> **PROBLEM REQUIREMENTS**
Return each line of the material below verbatim, leaving out the pictures.

Rows showing where targets appear:

— START —

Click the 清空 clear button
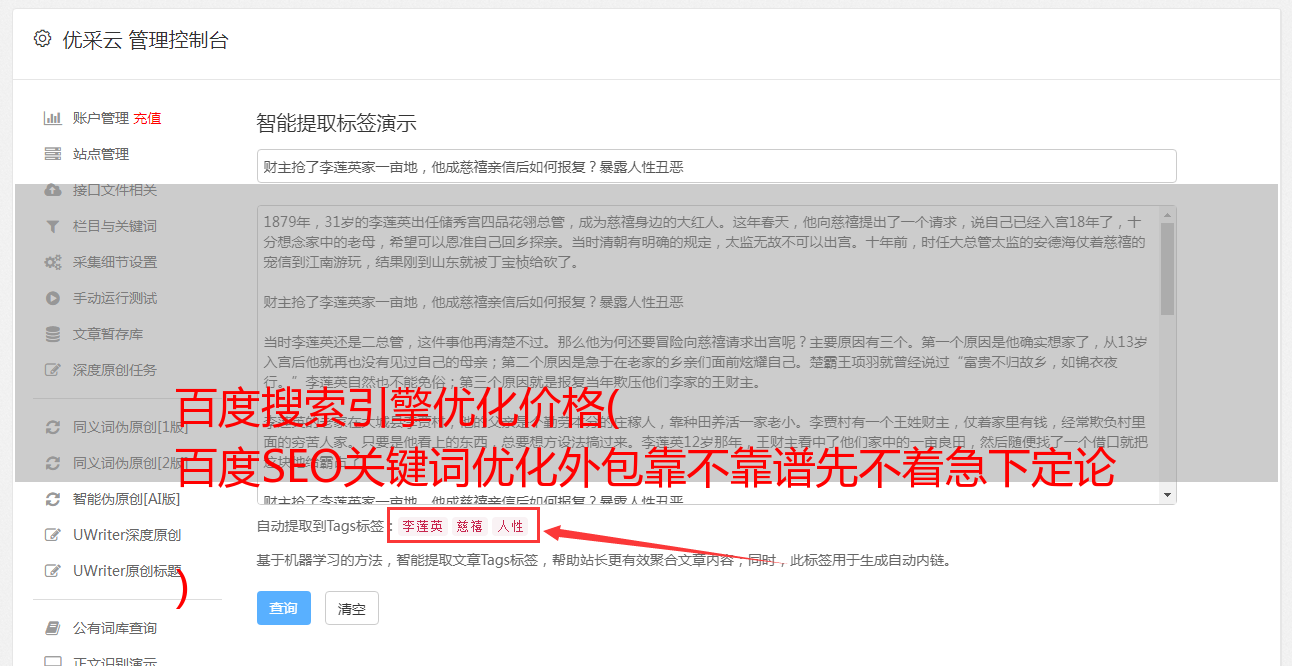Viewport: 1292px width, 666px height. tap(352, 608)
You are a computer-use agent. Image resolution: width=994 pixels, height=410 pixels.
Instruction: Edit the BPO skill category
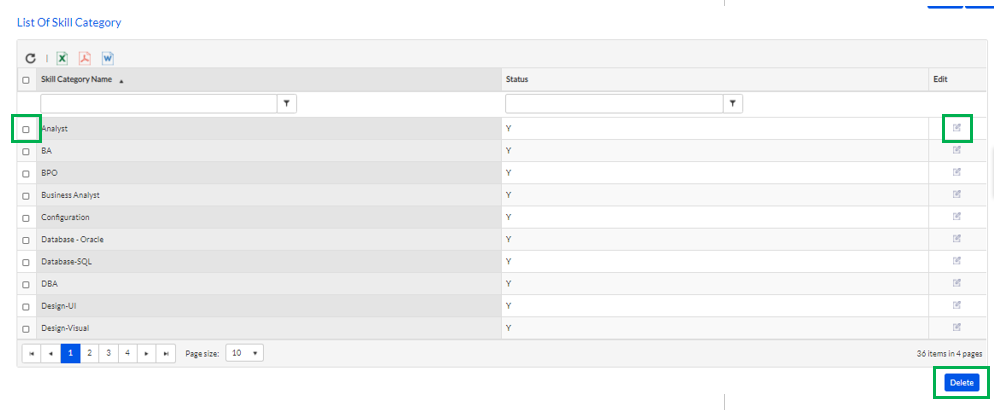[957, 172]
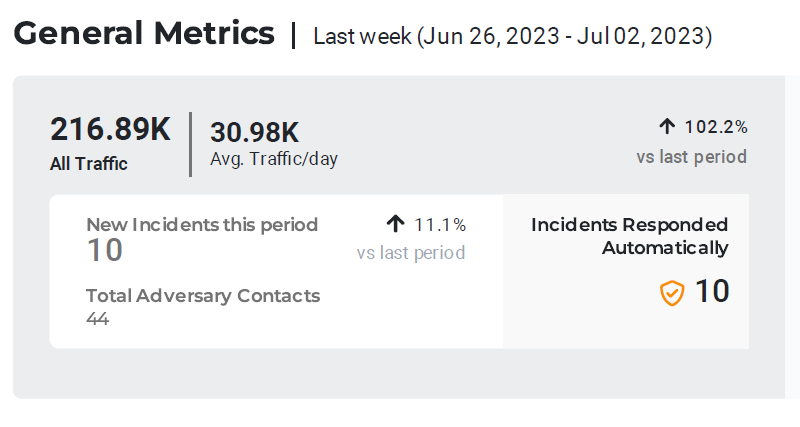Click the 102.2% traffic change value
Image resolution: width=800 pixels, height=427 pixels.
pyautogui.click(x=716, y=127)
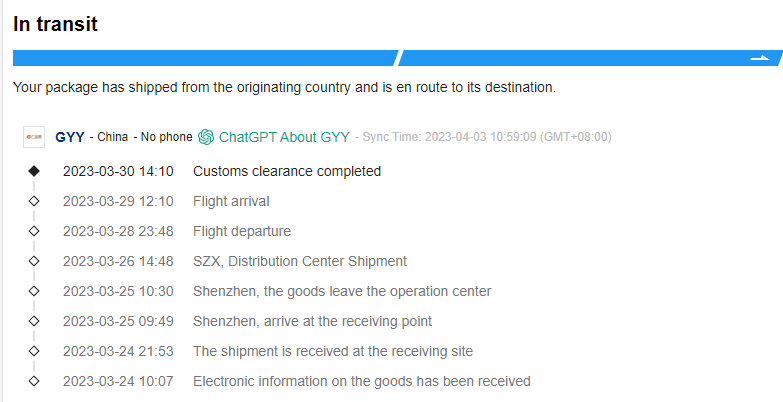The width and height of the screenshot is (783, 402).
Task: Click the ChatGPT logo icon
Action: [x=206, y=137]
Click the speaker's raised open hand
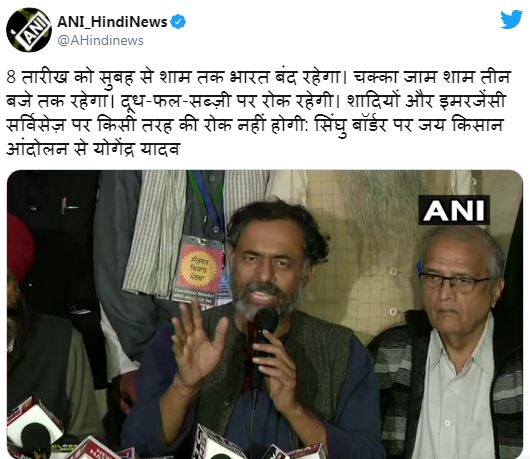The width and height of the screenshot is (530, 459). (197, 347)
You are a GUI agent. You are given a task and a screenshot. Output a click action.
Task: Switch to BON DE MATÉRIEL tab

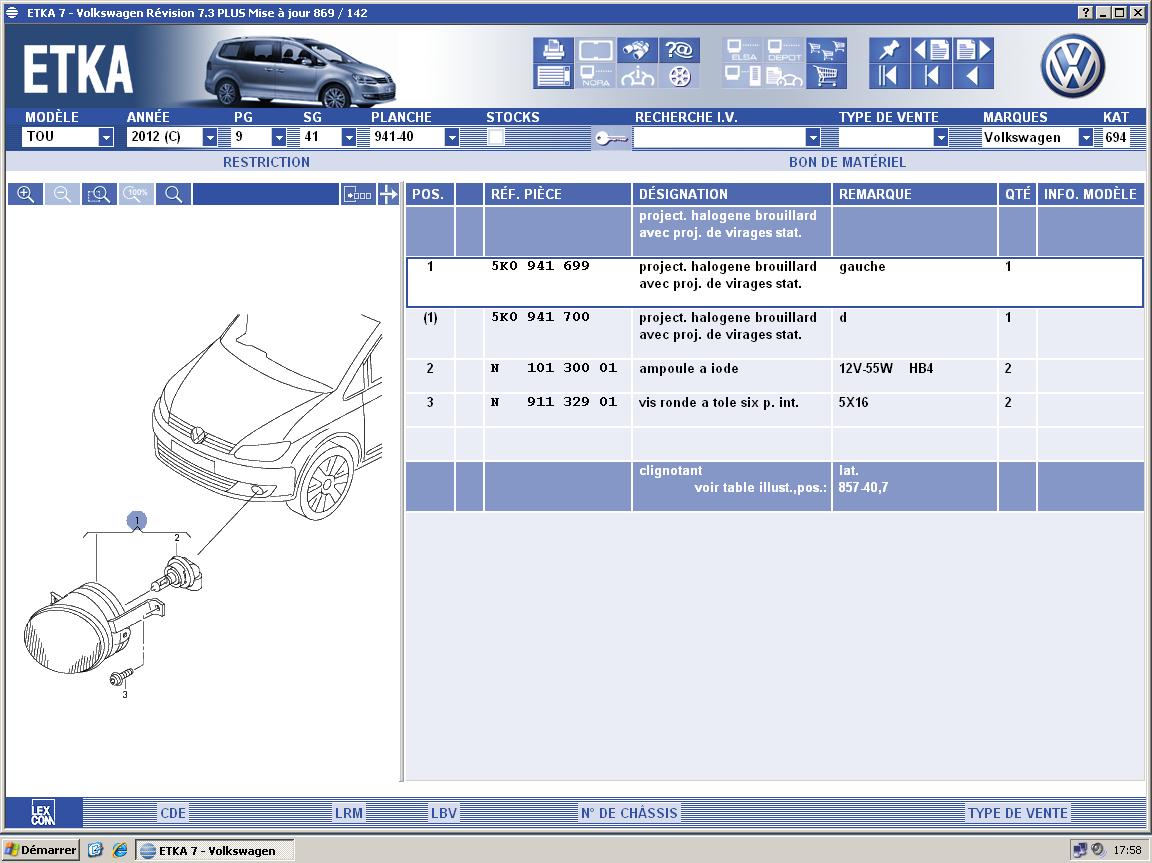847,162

— END —

> **RESPONSE FOR THIS EXERCISE**
Click the 清空 clear button
Viewport: 1292px width, 666px height. tap(352, 608)
You are a computer-use agent. Image resolution: width=994 pixels, height=410 pixels.
Instruction: Edit the BPO skill category
[957, 172]
Click the 102.2% traffic change value
Image resolution: width=800 pixels, height=427 pixels.
pyautogui.click(x=716, y=127)
The width and height of the screenshot is (783, 402).
Task: Click the ChatGPT logo icon
Action: [x=206, y=137]
Click the speaker's raised open hand
The width and height of the screenshot is (530, 459). (197, 347)
You are a GUI agent. You are given a task and a screenshot. Output a click action.
Task: Switch to BON DE MATÉRIEL tab

847,162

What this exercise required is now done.